Several of the traditionally material-oriented projects also have a strong relation to the interest in renewable resources in general. Renewable energy is often synonymous to the utilisation of crops of different types which in turn is strongly linked to agriculture and forestry. A unified view on the resources that e.g. farming produce and require to maintain its sustainable development implies good opportunities to improve the utilisation of resources, e.g. through minimised transports. Wise choices of crop rotation schemes can e.g. contribute to a better utilisation of the soil, less need of fertilizers and less use of pesticides. Knowledge about waste problems in other segments of society may enable recycling of residual products as replacement for artificial fertilizers. Growing of rape results in both seed cake and oil and the former is an excellent protein source for most animals. Vegetable oils extracted from rape seed, linseed, hemp, sunflower, camelina, among others, can, in addition to be used as food or in paints and varnishes, be transesterified to methyl esters. Methyl esters in general are very good solvents but in most cases they are used as biodiesel. Another example is hemp which normally is grown for its strong and durable fibres.
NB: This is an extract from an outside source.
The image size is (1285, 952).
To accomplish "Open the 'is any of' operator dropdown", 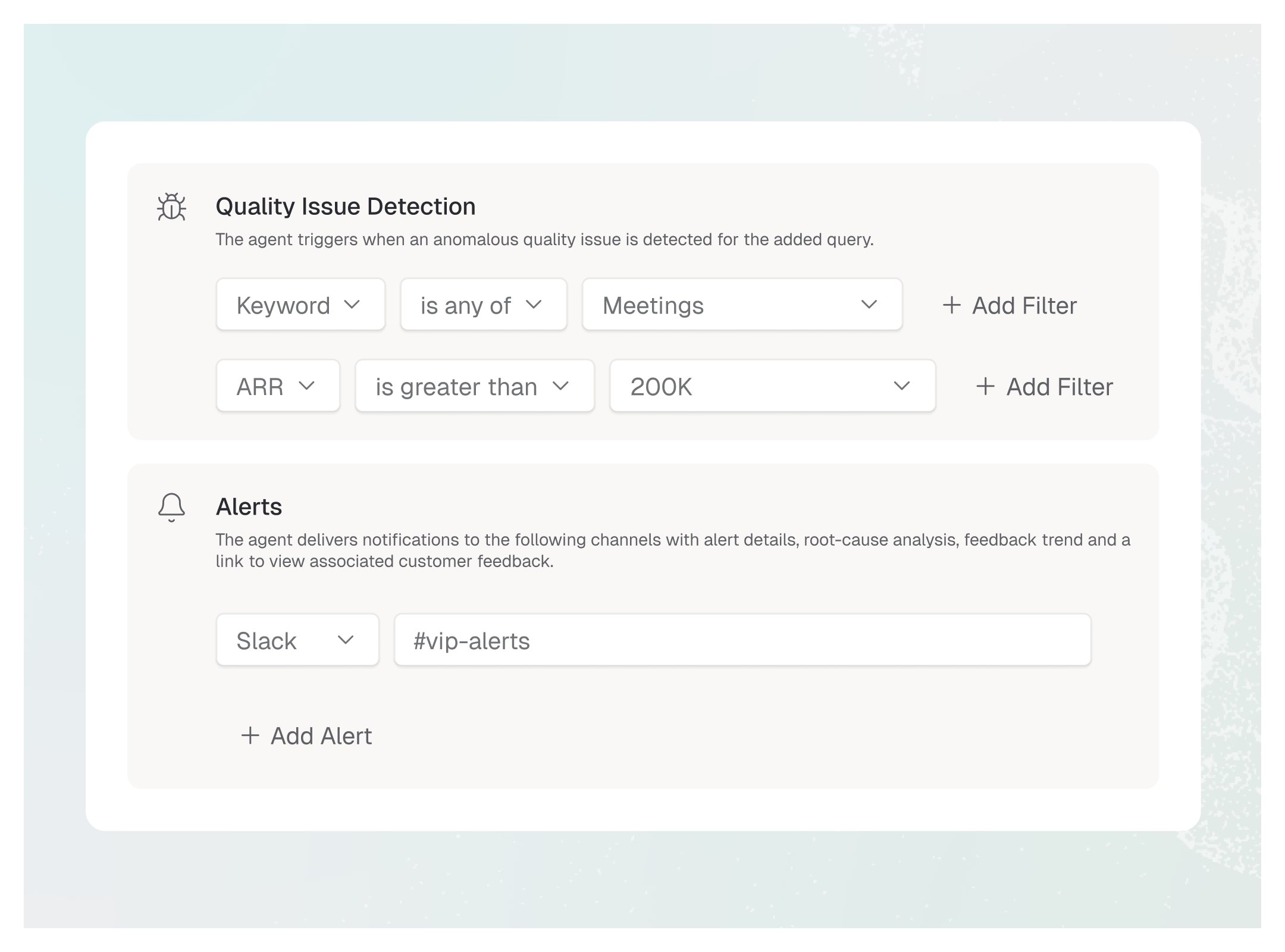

Most of the plant, however, is made up of wood-like short fibres that can be either be burnt in heaters, used as an easily compostable animal bedding or be digested to biogas.
A number of on-going projects where Materials Technology is presently involved are:
- Energiparken within the project Landskapsparken at Wij Trädgårdar in Ockelbo
- BiogasMitt, the regional effort to promote and develop biogas production and use in Gävleborg and Dalarna.
- BioMobil, a concept for future vehicular propulsion by conversion of cellulosic biomass to sugar and the use of fuel cells. The consortium presently involves KTH, SLU, Uppsala University and the University of Gävle.